In Typee, Melville’s first book, a semi-autobiographical account of a runaway sailor on a Polynesian island, “Tommo” is taken captive by the isolated tribe of the Typee, rumored to be fearsome cannibals. They do hold him there, preventing his going to the beach, let alone leaving, and they do seem to be cannibals. But they also assign him a valet who will even carry Tommo piggyback all over the valley, let him do pretty much whatever he pleases, give him plenty of food, drink, and entertainment—and they basically live in paradise.
Maybe I am just more mellow than average about cannibalism—or who knows, maybe they really were going to eat Tommo—but hanging out with Fayaway and eating poee-poee seemed like not such a bad way to spend a few months to me. Tommo says he wants to go home to his family and friends, but based on how eager he is to make it back around Cape Horn in Omoo, I’m not really buying it.
Fayaway is sort of interesting. The back cover of my Northwestern-Newberry edition (not the green kind, but the one pictured above) tells me that “[t]hroughout his lifetime, Melville’s most famous and popular character was Fayaway.” But who is she? One of the daughters of the household Tommo inhabits; beautiful, savage, and mostly naked; the love-interest of Typee (which is pretty racy, really). She doesn’t have a whole lot of personality, though—at least, not really one that Tommo has access to. But I do love the scene of her “beautiful freak,” after Tommo persuades the priests of the valley to lift a taboo to allow Fayaway to laze around a lake in a canoe with Tommo.

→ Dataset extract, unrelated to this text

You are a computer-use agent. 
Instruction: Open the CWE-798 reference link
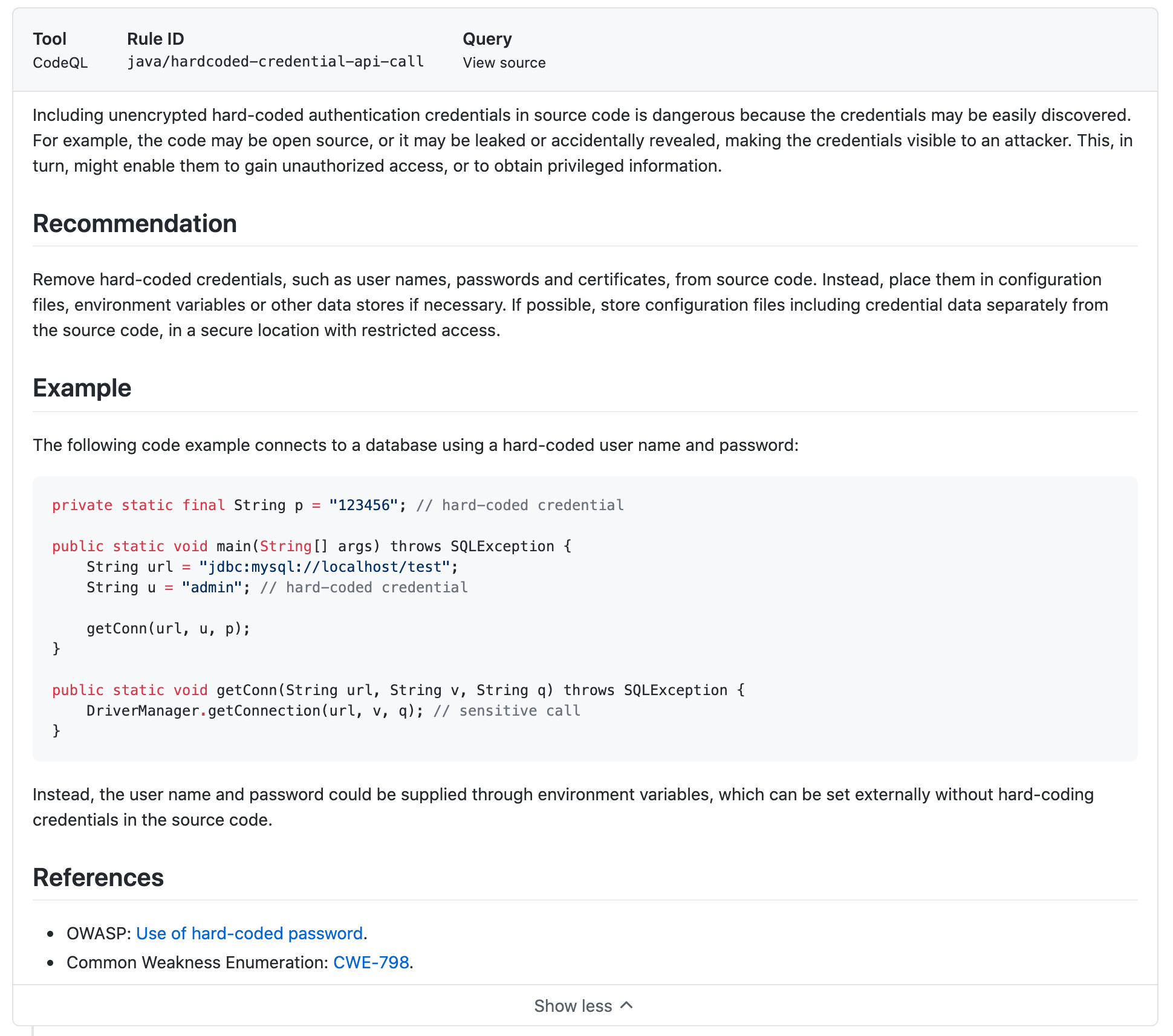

This lovely piece of water was the coolest spot in all the valley, and I now made it a place of continual resort during the hottest period of the day. One side of it lay near the termination of a long gradually expanding gorge, which mounted to the heights that environed the vale. The strong trade wind, met in its course by these elevations, circled and eddied about their summits, and was sometimes driven down the steep ravine and swept across the valley, ruffling in its passage the otherwise tranquil surface of the lake.
One day, after we had been paddling about for some time, I disembarked Kory-Kory, and paddled the canoe to the windward side of the lake. As I turned the canoe, Fayaway, who was with me, seemed all at once to be struck with some happy idea. With a wild exclamation of delight, she disengaged from her person the ample robe of tappa which was knotted over her shoulder (for the purpose of shielding her from the sun), and spreading it out like a sail, stood erect with upraised arms in the head of the canoe. We American sailors pride ourselves upon our straight clean spars, but a prettier little mast than Fayaway made was never shipped a-board of any craft.
In a moment the tappa was distended by the breeze—the long brown tresses of Fayaway streamed in the air—and the canoe glided rapidly through the water, and shot towards the shore. Seated in the stern, I directed its course with my paddle until it dashed up the soft sloping bank, and Fayaway, with a light spring, alighted on the ground; whilst Kory-Kory, who had watched our manoeuvres with admiration, now clapped his hands in transport, and shouted like a madman. Many times afterward was this feat repeated.
No wonder Tommo thinks he is in fairy land.
Another thing illustrated by this passage: already Melville is really, really good at this kind of writing. Typee and Omoo are basically travel narratives, and he’s got an awful lot of exotic locales and customs to explain. There’s a clarity of image and action here that I think it’s a bit hard to appreciate, but also hard to achieve. It’s a big part of the episodic way he tells his stories—more on that later.
After the romance of Typee, Omoo is a bit of a bitter pill; Tahiti is not nearly so untouched as this little valley in the Marquesas.